Maria Rita Khel – É uma posição muito interessante, a das mulheres. Até agora não encontrei, entre as mulheres que atendo no MST, nenhuma que não seja autenticamente feminista, no sentido mais profundo do termo. Ou seja: são mulheres bastante livres em suas escolhas sexuais e amorosas – até mesmo as que vieram de movimentos da Igreja, mas que na análise, lutam para superar os entraves da moral católica. Ao mesmo tempo, são tão decididas e dedicadas quanto os homens. É interessante a posição das mulheres no movimento: muitas delas, por exemplo, têm cargos mais altos do que seus maridos. Provavelmente, nos acampamentos, entre pessoas que vieram de outros lugares e acabam de ingressar no MST, deve haver muito machismo; este é o perfil da sociedade brasileira. Mas não o encontrei entre os "compas", como eles se chamam, que transitam no nível da ENFF. O outro detalhe interessante é que as mulheres que atendo lá, nunca submeteram a vida da militância às conveniências do casamento. Viajam pra lá e pra cá, estudam nos cursos em módulos que o MST oferece em convênios com universidades – 3 meses na faculdade, 3 meses no movimento, durante toda a duração do curso – e os maridos seguram a onda, cuidam das crianças quando elas estão fora, etc. O amor não é o centro da vida delas, o que é muito difícil de encontrar. E também não medem seu valor pelo olhar de um homem; nunca ouvi uma moça que não namora dizer que se sente inferior às outras por isso.
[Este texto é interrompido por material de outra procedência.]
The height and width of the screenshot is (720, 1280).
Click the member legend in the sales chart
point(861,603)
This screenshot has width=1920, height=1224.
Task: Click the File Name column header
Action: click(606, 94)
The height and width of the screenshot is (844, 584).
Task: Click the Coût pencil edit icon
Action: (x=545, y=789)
Zero Hora – A senhora conta em "O tempo e o cão: a atualidade das depressões", como um incidente a caminho da Escola Florestan Fernandes estimulou reflexões que culminaram neste livro que traz a depressão como sintoma social. Esse seu trânsito dentro de um movimento social e suas questões contribuiu de alguma forma para essa análise?
Maria Rita Kehl – Talvez sim, no que diz respeito ao modo de viver o tempo. Por mais tarefas que eles tenham lá, a relação com o tempo numa perspectiva não capitalista é diferente da velocidade maluca que rege a vida de quase todos nós. A relação que faço entre aceleração da vivência temporal e depressão, certamente tem um pouco a ver com minha experiência no MST.
Zero Hora – A escolha de objetos e temas de trabalho sempre revelam algo do pesquisador em questão, pelo menos uma afinidade. Na sua trajetória acadêmica e profissional, a senhora já passou pela televisão, as questões do feminino, a ditadura do corpo e a juvenilização da cultura ocidental, ética, política, depressão, além deste projeto no MST. O que este percurso revela a seu respeito?
Maria Rita Kehl – Se eu soubesse, não continuaria buscando. Deixo essa resposta pra depois da minha morte.